In the last decade, I’ve watched two of the city’s few remaining working-class neighborhoods, Chinatown and the Lower East Side, where my mother and Sui Ling grew up, morph into something unrecognizable to them. I understand that this city must change—as Sui-Ling, who over the decades watched Manhattan’s creative class move from a rapidly gentrifying Greenwich Village to the East Village, down to the Lower East Side and now Chinatown, noted, New York’s very way is change. I am certainly not calling for a return to the Chinatown of decades prior, when my grandmother worked in an East Broadway sweatshop, Asian bodies were seen as disposable (they still are), and the Flying Dragons and Division Street Boys vied for control of the block. But there is a dire need for preservation, regeneration, and stewardship within a culturally rich neighborhood, and the largely white-owned downtown business owner cohort, along with Chinatown mega-landlords and developers, are motivated primarily by money and expansion, all else consigned to oblivion.
Reopening a business at 28 Canal Street with a Chinese head chef and giving its interior decor a modern “Far East” flare does not absolve the owners of overwriting another Chinatown institution in the name of downtown nightlife. The proliferation of liquor licenses is a form of state-sanctioned gentrification and, per WOW Project, provides “legal ways to funnel money from white, wealthy nightlife clientele into the pockets of outside developers.” These venues disproportionately impact communities of color, where income levels rarely match the people these developments attract.
If I sound bitter, it’s because I am. More and more businesses knowingly appropriate the neighborhood’s countenance, like Tolo’s older neighbor, Kiki’s, opening in an old Chinese print shop and keeping the original awning up. This is an intentional move to cater to upper-class clientele, who do not take an interest in learning about our history and culture but wish only to consume the allure and aesthetics. Tolo, too, has kept Ming’s bright yellow awning, like a gruesome trophy after a successful hunt.
And no, I haven’t been to eat at Tolo yet. I don’t like boiled peanuts.

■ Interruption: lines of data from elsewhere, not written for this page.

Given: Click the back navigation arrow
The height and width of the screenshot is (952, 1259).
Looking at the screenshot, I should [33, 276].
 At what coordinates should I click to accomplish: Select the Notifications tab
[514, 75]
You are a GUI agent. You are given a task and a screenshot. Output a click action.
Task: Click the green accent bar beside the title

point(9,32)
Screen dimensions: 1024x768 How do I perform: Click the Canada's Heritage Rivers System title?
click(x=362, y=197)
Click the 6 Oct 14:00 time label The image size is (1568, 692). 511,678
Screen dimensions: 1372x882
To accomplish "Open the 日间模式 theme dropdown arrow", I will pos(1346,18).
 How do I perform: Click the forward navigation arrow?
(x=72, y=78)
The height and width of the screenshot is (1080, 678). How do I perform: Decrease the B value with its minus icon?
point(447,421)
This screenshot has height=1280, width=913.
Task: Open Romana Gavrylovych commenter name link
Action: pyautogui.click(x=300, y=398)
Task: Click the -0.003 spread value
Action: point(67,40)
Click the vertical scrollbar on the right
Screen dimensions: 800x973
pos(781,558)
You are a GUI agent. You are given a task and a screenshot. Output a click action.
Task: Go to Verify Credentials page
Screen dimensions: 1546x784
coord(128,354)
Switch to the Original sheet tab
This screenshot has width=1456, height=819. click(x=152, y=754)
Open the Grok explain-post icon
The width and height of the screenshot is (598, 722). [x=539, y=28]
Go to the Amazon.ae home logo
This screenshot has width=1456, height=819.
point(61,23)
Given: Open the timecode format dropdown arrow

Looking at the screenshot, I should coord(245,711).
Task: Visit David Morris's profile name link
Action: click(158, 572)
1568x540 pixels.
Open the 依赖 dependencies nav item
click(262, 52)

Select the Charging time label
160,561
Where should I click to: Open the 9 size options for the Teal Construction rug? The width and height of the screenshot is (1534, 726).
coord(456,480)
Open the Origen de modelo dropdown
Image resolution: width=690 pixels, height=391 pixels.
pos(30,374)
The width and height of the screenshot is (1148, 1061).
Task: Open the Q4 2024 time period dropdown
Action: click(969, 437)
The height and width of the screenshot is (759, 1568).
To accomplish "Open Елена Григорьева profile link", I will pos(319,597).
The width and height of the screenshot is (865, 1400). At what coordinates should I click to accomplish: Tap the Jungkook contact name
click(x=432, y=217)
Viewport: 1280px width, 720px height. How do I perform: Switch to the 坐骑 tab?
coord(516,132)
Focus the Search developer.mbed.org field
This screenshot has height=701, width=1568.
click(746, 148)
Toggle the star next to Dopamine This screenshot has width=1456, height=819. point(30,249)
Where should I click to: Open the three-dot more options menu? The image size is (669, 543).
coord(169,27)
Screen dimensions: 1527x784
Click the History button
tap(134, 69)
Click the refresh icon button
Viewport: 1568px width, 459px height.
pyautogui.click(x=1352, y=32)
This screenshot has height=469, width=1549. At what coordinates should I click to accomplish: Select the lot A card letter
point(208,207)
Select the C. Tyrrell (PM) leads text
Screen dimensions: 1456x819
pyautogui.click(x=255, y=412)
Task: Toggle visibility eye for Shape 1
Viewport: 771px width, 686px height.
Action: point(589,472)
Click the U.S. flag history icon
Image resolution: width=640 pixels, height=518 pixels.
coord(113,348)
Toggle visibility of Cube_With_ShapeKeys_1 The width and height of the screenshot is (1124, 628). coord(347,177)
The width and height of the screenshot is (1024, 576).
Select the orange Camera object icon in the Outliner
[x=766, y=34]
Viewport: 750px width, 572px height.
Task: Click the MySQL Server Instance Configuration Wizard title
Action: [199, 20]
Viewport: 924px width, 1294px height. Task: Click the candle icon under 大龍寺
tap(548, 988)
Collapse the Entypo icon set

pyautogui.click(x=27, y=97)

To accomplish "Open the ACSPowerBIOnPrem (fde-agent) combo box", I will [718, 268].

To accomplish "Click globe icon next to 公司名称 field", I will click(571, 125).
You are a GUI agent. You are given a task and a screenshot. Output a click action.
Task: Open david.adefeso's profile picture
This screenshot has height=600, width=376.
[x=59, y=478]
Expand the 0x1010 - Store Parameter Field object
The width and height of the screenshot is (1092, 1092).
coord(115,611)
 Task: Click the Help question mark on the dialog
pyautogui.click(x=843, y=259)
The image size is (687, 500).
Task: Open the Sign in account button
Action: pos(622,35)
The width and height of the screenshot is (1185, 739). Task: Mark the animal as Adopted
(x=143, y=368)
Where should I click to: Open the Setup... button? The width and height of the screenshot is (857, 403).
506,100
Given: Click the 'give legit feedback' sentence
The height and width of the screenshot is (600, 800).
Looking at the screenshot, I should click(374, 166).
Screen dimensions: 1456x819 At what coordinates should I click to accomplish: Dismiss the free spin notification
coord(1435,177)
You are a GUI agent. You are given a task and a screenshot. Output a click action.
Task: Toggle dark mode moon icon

This piece makes me so nostalgic for Oakland Chinatown (where I grew up). Having lived through and seen the rapid change that's taken place there... and living through my 20s in Manhattan Chinatown, where it felt like home pre-2020, I felt every word you wrote deeply. Thank you for capturing your thoughts, feelings, and all the above so beautifully, Christoph!
Change is tough but inevitable. The growth of Chinatown in the Lower East Side pushed out the Italians, Eastern Europeans and Irish. And there was bitter lamenting then as well.
But writings like this keep history in memory and therefore intact. It is very much appreciated, Christoph.